:: Work to be completed ::
Each entry below should be retyped exactly as given.

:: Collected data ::
----------

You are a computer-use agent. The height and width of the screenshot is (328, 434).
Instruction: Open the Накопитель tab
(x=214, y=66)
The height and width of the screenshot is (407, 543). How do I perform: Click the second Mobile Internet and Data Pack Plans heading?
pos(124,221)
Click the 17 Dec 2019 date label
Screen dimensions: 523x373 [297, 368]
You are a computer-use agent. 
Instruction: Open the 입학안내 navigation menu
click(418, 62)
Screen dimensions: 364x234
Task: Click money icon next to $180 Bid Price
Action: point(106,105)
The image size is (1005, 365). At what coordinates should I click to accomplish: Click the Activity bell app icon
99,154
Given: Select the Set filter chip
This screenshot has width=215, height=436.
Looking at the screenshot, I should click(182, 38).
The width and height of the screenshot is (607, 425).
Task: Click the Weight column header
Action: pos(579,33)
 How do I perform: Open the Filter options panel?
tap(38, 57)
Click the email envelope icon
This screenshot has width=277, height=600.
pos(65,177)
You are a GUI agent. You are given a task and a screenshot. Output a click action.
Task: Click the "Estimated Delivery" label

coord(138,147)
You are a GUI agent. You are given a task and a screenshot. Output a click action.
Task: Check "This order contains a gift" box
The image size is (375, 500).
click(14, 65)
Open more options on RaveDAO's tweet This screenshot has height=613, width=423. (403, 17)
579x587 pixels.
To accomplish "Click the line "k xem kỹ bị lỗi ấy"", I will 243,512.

----------

:: Exercise output ::
You are a computer-use agent. The height and width of the screenshot is (328, 434).
Instruction: Open the Накопитель tab
(x=214, y=66)
The height and width of the screenshot is (407, 543). How do I perform: Click the second Mobile Internet and Data Pack Plans heading?
pos(124,221)
Click the 17 Dec 2019 date label
Screen dimensions: 523x373 [297, 368]
You are a computer-use agent. 
Instruction: Open the 입학안내 navigation menu
click(418, 62)
Screen dimensions: 364x234
Task: Click money icon next to $180 Bid Price
Action: point(106,105)
The image size is (1005, 365). At what coordinates should I click to accomplish: Click the Activity bell app icon
99,154
Given: Select the Set filter chip
This screenshot has width=215, height=436.
Looking at the screenshot, I should click(182, 38).
The width and height of the screenshot is (607, 425).
Task: Click the Weight column header
Action: pos(579,33)
 How do I perform: Open the Filter options panel?
tap(38, 57)
Click the email envelope icon
This screenshot has width=277, height=600.
pos(65,177)
You are a GUI agent. You are given a task and a screenshot. Output a click action.
Task: Click the "Estimated Delivery" label

coord(138,147)
You are a GUI agent. You are given a task and a screenshot. Output a click action.
Task: Check "This order contains a gift" box
The image size is (375, 500).
click(14, 65)
Open more options on RaveDAO's tweet This screenshot has height=613, width=423. (403, 17)
579x587 pixels.
To accomplish "Click the line "k xem kỹ bị lỗi ấy"", I will 243,512.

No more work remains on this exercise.